Thursday, January 22, 2009
The Airborne Laser - World's Largest Hunk of Titanium
Titanium alloy is extraordinarily strong, stiff, and light, all qualities coveted by people interested in cramming in as much horsepower into the lightest, strongest package possible. On the flip side, it is extraordinarily expensive, and a real pain in the neck to cut and weld. It is close to impossible to cut with a hacksaw, all but requiring the use of fancy water jet cutters or electrical discharge machining.
Titanium is such a cool material that its has developed its own mystique, even crossing over to non engineers, conjuring up, for many, the promise of a real space age materials – rare, expensive, and high performance. Even though it is one of the more common elements in the earth’s crust, it is so hard to work with that items made from it are necessarily, expensive.
Marketing types have pounced on the metal’s cachet, and it is used as a come-on in sorts of marketing campaigns that seek to project of an image of high tech strength. There are titanium golf balls, titanium coffee cups, titanium rain coats, titanium computers, titanium sunglasses, and titanium condoms. There may actually be some rationalization for including a fleck or two of titanium in a golf ball, but the need to include it in the others doesn’t seem apparent, and in fact most of these items don’t actually contain a lick of it.
One item that does contain titanium, in fact quite a lot of it, is the “ABL”, a gigantic US Air Force airplane-mounted laser, one of the linchpins of U.S. Ballistic Missile Defense system which is the successor to Ronald Reagan’s Cold War Era “Star Wars” Strategic Defense Initiative. The ABL is a very large oxygen-iodine laser that is powerful enough, or so its Pentagon designers claim, to destroy a missile during its “boost phase”, the first few minutes after it lifts off and is thrust into the sky by its powerful chemical rocket engines.
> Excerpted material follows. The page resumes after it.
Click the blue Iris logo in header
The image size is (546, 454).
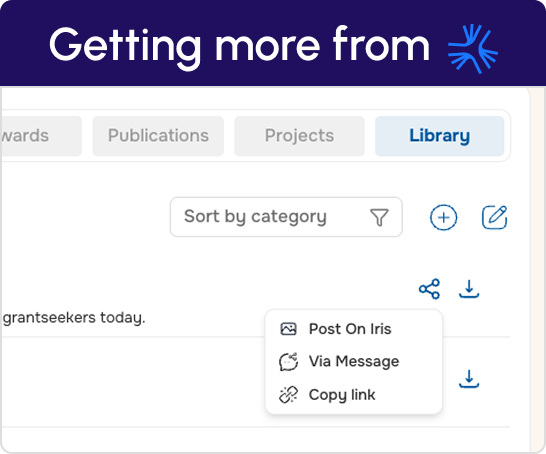[473, 49]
Large parts of the missile killing light beam are encased in an approximately 25 foot by 10 foot protruding titanium “belly skin” affixed to the bottom of a heavily modified Boeing 747. This skin, or panel, has 36 holes arranged in eight neat rows of four holes, each hole being slightly larger than one foot in diameter. Through these holes, the jet of steam exhaust generated by the laser’s firing system will be ejected after it locks on and destroys an ascending missile.
When the laser operates, great quantities of hot, highly pressurized steam will rapidly exit the aircraft and extreme measures to protect the airplane and crew are required. The project engineers designed a massive hunk of robot-fabricated titanium, the world’s largest titanium part, for the laser shell because only titanium met the thermal, material strength and chemical requirements of the project.